Saved entries
================
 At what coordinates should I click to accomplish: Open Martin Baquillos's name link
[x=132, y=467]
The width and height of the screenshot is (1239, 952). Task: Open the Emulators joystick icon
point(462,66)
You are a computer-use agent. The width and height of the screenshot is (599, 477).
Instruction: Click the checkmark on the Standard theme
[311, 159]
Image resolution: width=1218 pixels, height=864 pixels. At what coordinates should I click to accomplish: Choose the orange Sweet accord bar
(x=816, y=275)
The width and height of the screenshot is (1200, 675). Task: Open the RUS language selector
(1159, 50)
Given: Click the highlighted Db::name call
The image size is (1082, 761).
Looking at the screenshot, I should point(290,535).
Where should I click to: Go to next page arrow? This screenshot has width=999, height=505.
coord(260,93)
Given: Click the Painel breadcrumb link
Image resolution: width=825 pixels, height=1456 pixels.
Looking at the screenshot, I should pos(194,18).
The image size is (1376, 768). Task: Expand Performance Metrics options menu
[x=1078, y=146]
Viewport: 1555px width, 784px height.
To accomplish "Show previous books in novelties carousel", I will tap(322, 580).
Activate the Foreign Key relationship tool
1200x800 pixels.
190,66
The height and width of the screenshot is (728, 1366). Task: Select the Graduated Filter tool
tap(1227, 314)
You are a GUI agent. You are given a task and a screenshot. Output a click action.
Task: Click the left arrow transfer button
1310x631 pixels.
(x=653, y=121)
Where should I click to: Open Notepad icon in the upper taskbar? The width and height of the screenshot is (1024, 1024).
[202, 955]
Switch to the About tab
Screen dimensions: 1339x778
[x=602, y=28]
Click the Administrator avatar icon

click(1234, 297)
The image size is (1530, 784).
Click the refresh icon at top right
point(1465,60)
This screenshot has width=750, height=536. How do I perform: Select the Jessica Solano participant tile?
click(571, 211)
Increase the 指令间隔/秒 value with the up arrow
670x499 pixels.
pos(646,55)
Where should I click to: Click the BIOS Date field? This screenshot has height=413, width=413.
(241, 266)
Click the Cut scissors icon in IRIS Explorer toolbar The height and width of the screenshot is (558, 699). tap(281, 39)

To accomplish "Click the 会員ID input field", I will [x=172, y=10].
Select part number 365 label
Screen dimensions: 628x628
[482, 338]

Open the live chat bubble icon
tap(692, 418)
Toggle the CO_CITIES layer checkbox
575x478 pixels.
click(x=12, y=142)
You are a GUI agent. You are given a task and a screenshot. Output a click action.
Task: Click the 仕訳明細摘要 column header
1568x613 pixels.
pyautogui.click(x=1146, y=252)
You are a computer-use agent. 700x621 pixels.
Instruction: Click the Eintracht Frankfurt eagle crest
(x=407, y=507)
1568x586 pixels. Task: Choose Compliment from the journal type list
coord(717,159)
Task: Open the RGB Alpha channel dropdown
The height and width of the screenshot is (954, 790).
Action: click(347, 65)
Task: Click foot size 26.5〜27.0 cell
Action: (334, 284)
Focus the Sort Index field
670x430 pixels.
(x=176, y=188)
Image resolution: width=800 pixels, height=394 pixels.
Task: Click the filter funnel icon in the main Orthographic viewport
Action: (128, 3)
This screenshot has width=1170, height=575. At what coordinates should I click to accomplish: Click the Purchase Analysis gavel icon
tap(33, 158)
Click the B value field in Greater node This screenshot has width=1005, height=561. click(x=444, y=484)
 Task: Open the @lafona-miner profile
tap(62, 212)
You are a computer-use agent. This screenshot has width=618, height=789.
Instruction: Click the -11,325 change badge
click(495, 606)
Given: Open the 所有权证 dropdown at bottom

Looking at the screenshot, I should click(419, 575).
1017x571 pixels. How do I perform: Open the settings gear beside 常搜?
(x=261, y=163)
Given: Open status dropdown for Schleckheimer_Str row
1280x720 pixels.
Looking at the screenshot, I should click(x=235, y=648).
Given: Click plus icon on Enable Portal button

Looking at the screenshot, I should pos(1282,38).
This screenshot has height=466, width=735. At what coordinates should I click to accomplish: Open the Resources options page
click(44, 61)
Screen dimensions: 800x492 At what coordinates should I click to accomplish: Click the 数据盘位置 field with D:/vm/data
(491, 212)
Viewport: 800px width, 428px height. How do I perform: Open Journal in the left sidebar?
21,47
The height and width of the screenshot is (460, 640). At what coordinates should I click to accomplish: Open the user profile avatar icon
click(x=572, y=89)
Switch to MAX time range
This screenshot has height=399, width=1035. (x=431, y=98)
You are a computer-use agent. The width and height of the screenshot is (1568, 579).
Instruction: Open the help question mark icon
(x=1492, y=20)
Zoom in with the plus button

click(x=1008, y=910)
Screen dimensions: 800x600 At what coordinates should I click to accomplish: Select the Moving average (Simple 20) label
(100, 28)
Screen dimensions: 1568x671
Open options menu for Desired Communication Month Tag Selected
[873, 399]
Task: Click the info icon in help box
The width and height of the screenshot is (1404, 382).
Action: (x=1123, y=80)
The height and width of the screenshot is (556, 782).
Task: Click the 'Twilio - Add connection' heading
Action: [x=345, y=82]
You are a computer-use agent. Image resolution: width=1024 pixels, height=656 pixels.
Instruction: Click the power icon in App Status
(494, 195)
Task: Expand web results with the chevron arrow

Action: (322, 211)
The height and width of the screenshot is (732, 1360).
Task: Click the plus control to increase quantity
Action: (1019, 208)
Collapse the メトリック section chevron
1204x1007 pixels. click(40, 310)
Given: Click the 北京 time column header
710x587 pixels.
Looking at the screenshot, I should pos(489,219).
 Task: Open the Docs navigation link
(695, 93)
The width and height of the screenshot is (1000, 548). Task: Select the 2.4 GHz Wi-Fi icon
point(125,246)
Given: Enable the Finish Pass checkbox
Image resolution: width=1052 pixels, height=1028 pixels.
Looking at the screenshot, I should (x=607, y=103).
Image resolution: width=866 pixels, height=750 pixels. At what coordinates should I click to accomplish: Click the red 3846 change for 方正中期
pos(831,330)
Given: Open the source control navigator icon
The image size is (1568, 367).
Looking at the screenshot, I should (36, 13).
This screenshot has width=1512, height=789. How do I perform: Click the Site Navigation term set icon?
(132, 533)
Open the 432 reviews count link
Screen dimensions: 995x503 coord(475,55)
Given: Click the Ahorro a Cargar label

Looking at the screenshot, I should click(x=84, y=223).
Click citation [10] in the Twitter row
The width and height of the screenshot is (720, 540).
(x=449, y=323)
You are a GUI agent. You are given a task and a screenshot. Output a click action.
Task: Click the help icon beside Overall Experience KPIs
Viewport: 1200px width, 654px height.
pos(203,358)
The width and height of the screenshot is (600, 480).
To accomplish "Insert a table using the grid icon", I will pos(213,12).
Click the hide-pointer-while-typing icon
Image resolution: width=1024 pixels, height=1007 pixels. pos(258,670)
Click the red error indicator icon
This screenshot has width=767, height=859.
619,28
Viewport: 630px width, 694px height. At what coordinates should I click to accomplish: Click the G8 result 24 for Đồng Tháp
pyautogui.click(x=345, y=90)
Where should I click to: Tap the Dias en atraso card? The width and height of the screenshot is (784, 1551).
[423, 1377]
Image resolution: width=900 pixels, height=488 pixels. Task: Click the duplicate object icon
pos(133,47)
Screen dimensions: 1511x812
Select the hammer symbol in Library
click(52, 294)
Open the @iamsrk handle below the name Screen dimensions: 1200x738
================
→ **Task details**: Given the data above, transcribe exactly the lines from the one containing "You are a computer-use agent. Image" down to the one containing "Given: Open the source control navigator icon", and no others.

→ **Task output**:
You are a computer-use agent. Image resolution: width=1024 pixels, height=656 pixels.
Instruction: Click the power icon in App Status
(494, 195)
Task: Expand web results with the chevron arrow

Action: (322, 211)
The height and width of the screenshot is (732, 1360).
Task: Click the plus control to increase quantity
Action: (1019, 208)
Collapse the メトリック section chevron
1204x1007 pixels. click(40, 310)
Given: Click the 北京 time column header
710x587 pixels.
Looking at the screenshot, I should pos(489,219).
 Task: Open the Docs navigation link
(695, 93)
The width and height of the screenshot is (1000, 548). Task: Select the 2.4 GHz Wi-Fi icon
point(125,246)
Given: Enable the Finish Pass checkbox
Image resolution: width=1052 pixels, height=1028 pixels.
Looking at the screenshot, I should (x=607, y=103).
Image resolution: width=866 pixels, height=750 pixels. At what coordinates should I click to accomplish: Click the red 3846 change for 方正中期
pos(831,330)
Given: Open the source control navigator icon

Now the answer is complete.